→ Directions:
List each line of the records that contains the string "size". Case matters.

→ Raw data:
-------
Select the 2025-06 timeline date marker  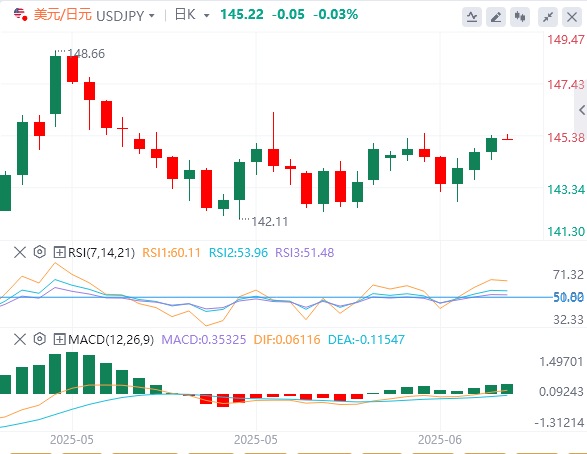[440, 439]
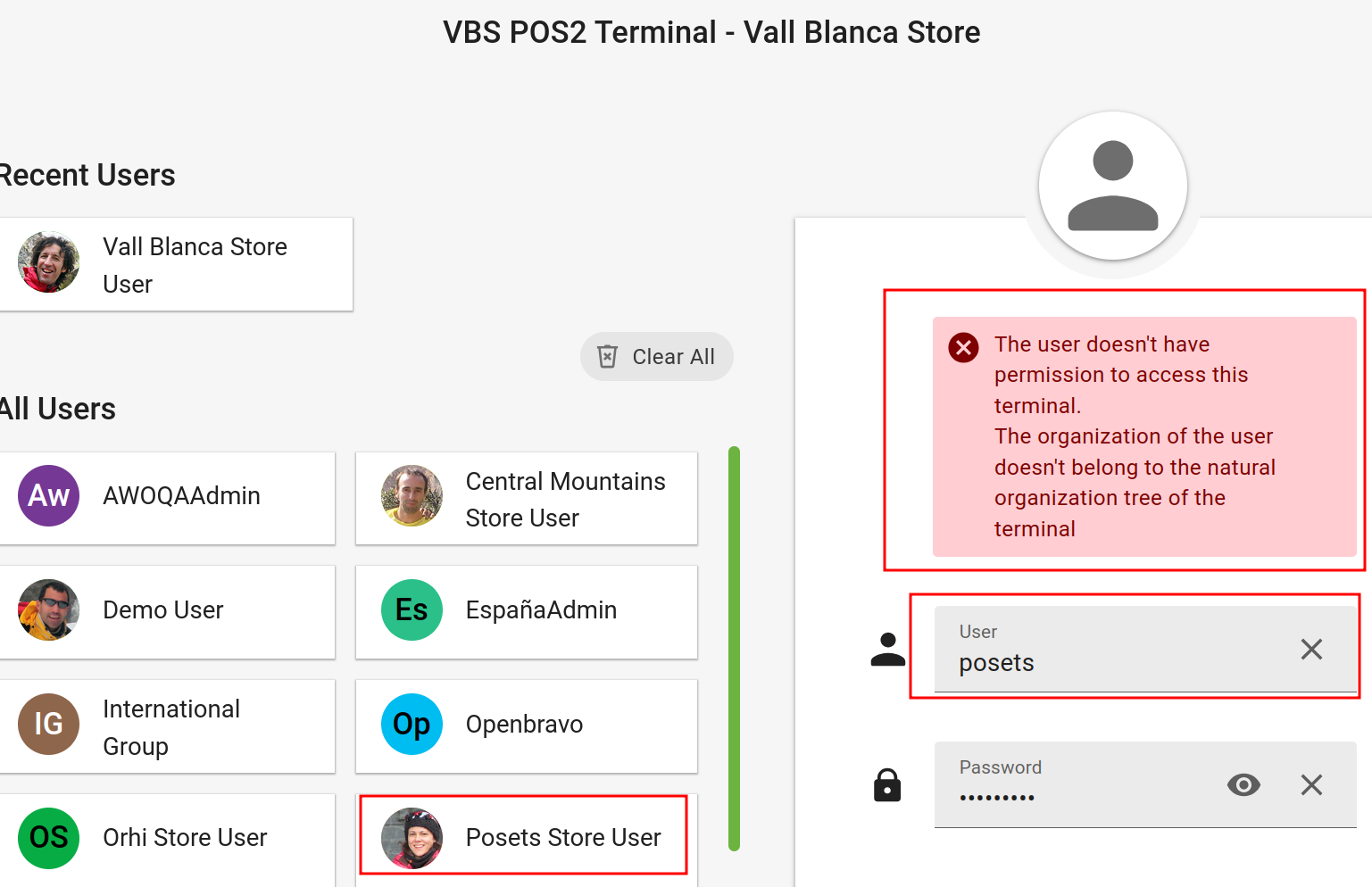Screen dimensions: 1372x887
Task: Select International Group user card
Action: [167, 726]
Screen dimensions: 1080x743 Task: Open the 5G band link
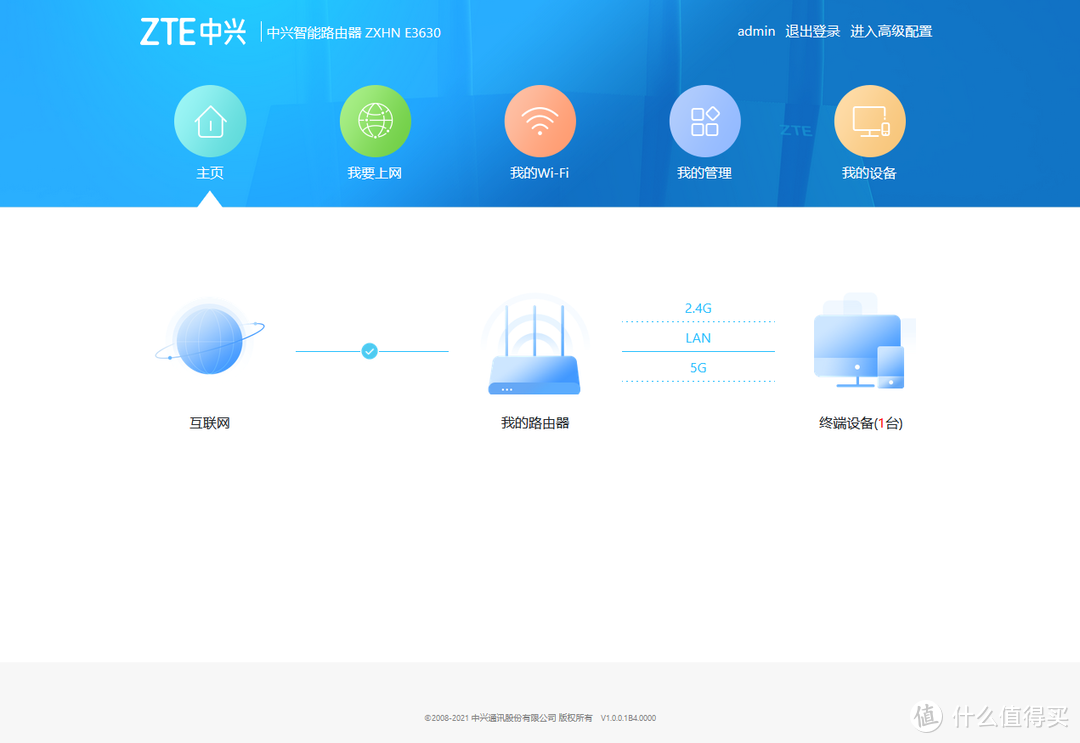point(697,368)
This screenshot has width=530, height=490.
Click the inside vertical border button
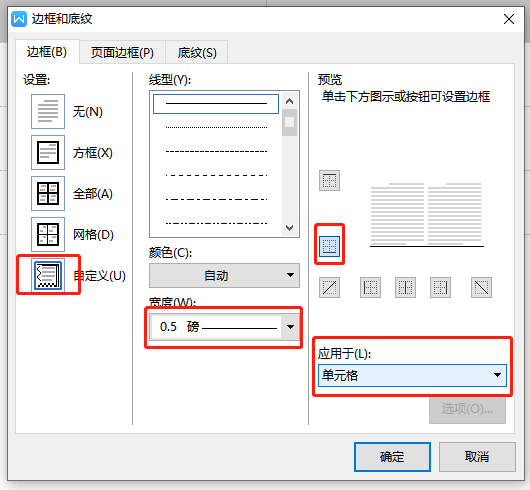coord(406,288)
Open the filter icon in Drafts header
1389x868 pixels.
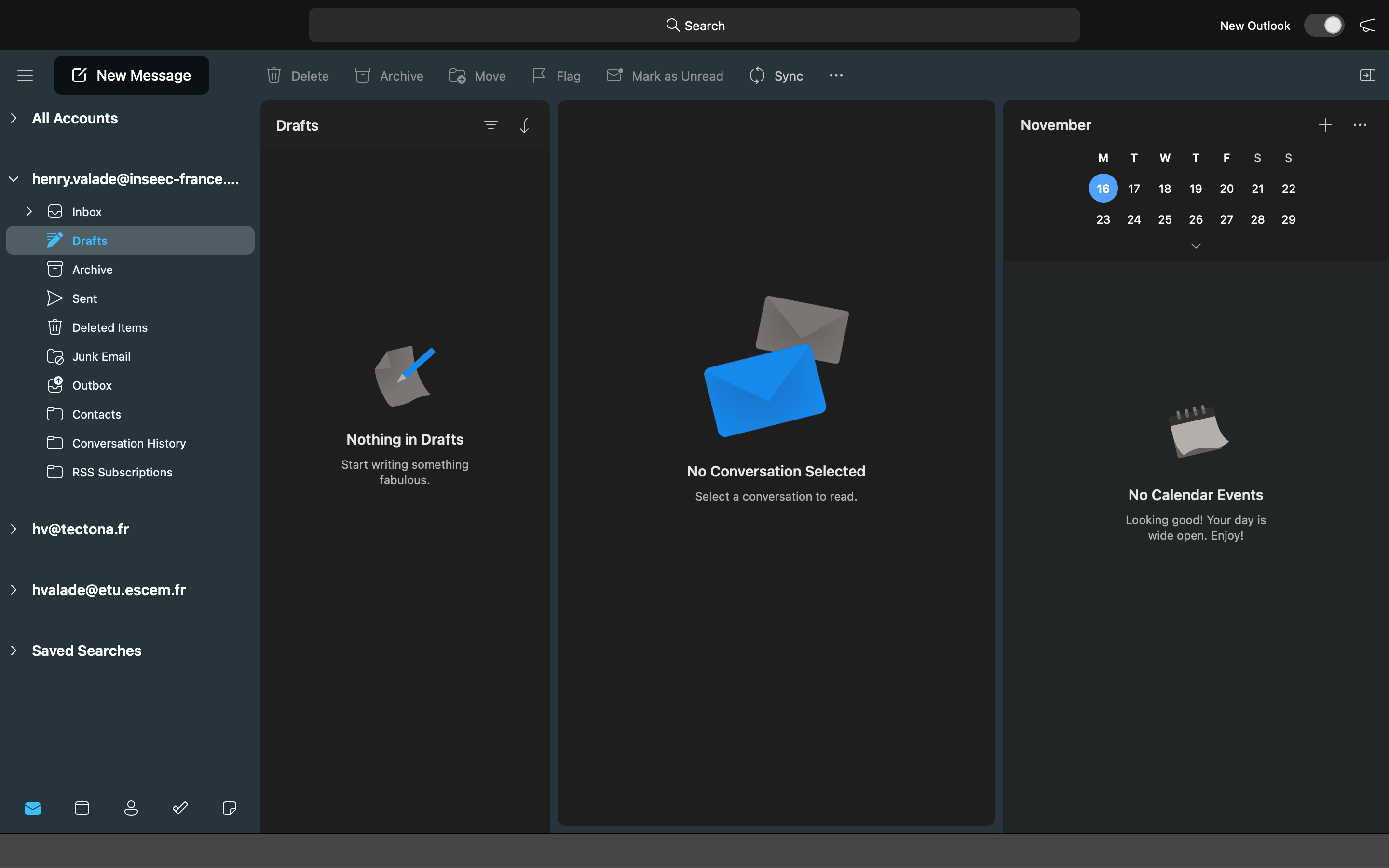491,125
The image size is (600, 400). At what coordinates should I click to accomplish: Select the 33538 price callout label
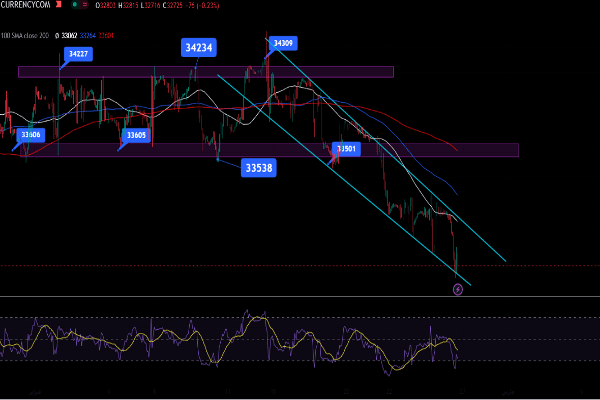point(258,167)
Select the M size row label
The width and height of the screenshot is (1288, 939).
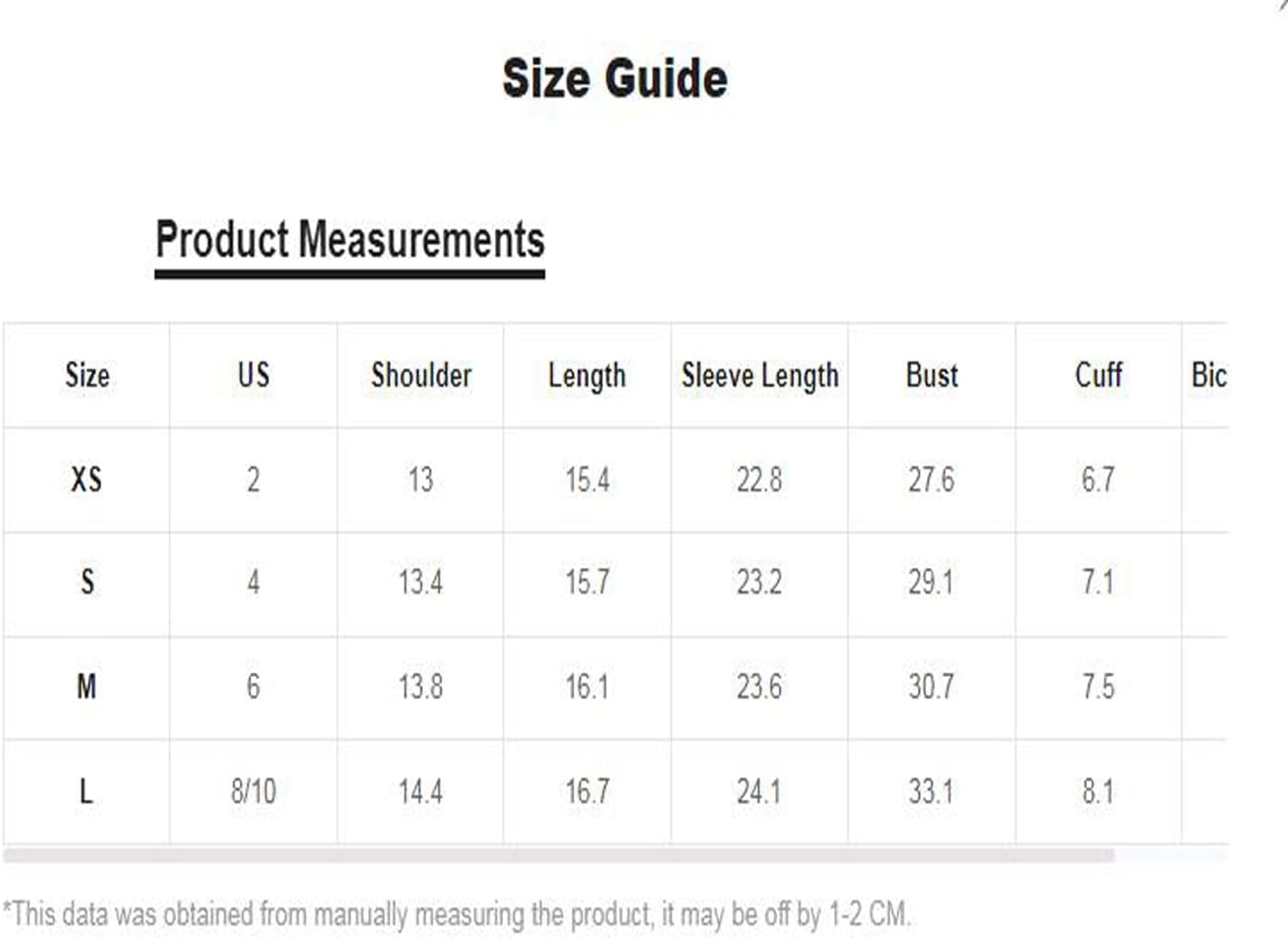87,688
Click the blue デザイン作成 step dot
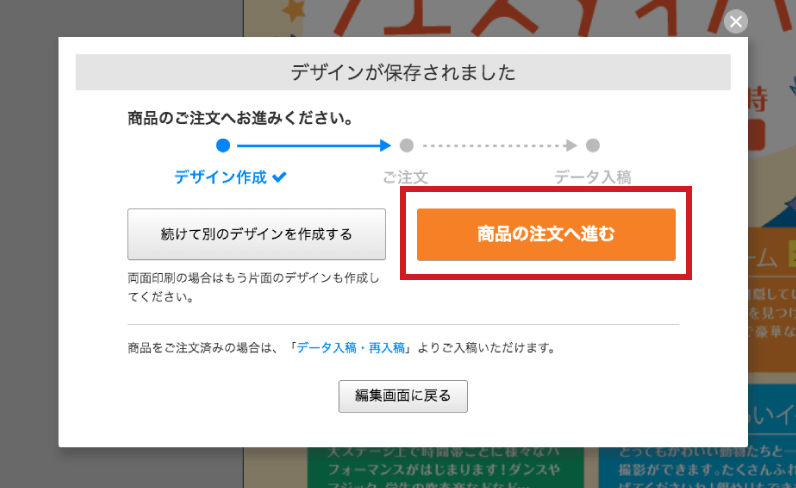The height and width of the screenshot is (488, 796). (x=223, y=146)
-------
→ Full response:
The image size is (600, 400). At what coordinates should I click to accomplish: Select the 33538 price callout label
Select the M size row label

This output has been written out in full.